Curtis clearly relishes returning to Tess, slipping back into the character with gleeful abandon. She plays multiple angles—both as herself and as hormone-riddled teenager Lily trapped in her body. Her willingness to extract emotion from every scene, look, and line reading is why she has remained such an enduring, Oscar-winning, A-list star. Lohan proves downright delightful as a single mother navigating her transformation from rock-star dreamer to responsible adult. She sings, plays guitar, performs physical comedy, and reminds viewers why she ranks among the most underrated performers of her generation.

The younger generation shines equally bright. Butters and Hammons prove perfectly cast, bringing fresh energy without feeling like they’re gunning for social media relevance. When they switch roles, you genuinely believe these actresses studied Curtis and Lohan’s rhythms and mannerisms. The supporting cast delivers across the board: Jacinto is charming as Eric but understands he is fifth banana, Harmon feels more relaxed than in the original, and a surprising number of returning cast members surface. Bayer nearly steals the entire film as the gloriously awful psychic-slash-dog-walker-slash-nail-tech who sets the plot in motion, proving that sometimes less screen time creates more memorable impact.

Matthew Clark’s breezy cinematography complements the contemporary fairy-tale aesthetic perfectly, while Kay Lee’s colorful production design and Natalie O’Brien’s character-conscious costume work keep everything just heightened enough to make the magic believable. Amie Doherty’s bouncy original score works alongside a soundtrack featuring Spice Girls tracks and Chappell Roan selections, creating a nostalgic but never clingy musical landscape that reinforces the film’s modern energy.

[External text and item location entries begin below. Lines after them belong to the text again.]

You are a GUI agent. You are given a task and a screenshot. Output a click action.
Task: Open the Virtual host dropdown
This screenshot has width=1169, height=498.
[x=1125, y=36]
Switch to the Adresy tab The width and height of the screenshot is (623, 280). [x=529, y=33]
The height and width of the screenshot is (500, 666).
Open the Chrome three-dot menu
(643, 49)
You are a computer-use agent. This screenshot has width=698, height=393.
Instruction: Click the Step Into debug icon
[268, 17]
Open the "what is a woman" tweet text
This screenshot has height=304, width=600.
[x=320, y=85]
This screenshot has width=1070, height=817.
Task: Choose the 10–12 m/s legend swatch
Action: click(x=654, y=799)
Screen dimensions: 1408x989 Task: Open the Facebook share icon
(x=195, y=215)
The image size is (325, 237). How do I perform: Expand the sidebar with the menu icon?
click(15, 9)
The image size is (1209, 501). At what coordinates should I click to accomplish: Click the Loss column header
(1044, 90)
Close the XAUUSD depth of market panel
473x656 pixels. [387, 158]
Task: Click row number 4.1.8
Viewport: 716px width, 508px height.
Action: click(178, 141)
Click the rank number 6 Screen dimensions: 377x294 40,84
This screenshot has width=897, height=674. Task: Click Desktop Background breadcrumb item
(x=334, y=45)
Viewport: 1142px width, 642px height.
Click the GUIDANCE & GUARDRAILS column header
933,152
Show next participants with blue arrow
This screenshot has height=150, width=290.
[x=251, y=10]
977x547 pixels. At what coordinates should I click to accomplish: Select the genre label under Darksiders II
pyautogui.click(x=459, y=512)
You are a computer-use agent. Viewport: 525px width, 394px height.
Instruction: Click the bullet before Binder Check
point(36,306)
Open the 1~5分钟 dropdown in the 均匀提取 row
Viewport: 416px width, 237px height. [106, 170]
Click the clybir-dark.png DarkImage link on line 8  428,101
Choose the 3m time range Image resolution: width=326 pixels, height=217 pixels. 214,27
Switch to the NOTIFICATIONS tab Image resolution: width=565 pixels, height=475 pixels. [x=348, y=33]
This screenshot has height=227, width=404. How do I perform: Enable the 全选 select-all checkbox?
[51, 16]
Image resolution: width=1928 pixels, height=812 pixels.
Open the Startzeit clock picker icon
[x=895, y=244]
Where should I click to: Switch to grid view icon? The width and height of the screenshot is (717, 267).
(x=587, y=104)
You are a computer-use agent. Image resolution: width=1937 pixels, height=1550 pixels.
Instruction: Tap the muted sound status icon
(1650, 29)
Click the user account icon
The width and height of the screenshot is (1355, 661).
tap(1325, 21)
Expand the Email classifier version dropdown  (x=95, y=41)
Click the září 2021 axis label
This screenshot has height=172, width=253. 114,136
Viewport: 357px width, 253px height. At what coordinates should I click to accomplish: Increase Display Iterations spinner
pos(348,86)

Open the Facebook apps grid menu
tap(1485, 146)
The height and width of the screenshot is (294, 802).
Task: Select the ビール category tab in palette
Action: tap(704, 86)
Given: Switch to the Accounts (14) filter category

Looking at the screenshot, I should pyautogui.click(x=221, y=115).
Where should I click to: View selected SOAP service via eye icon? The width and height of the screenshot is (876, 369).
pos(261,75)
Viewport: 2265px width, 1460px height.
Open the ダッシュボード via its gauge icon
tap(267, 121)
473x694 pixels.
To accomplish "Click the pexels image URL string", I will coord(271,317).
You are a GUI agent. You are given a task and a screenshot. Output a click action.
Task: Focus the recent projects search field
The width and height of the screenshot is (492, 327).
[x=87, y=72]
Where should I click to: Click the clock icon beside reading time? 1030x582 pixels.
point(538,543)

Beyond the laughs and body-swap hijinks, Freakier Friday has genuine points to make about embracing change, chosen family, and second chances. This isn’t just about understanding each other. The stakes feel more grown-up and earned than typical family comedy fare. The film explores blended family dynamics with sophistication, recognizing that merging households requires more than good intentions and mutual attraction.

Freakier Friday succeeds as wonderful sequel filmmaking that earns repeat viewings. Rather than simply trading on nostalgia, it expands the original concept while maintaining its heart and humor. Ganatra and Weiss understand what made the 2003 version work, but they’re not content to simply recreate those beats. Instead, they’ve crafted something that honors the past while feeling completely contemporary. In a year where legacy sequels often disappoint, this one delivers the rare combination of fan service and genuine creativity that makes you hope the wait for the next installment won’t be quite so long.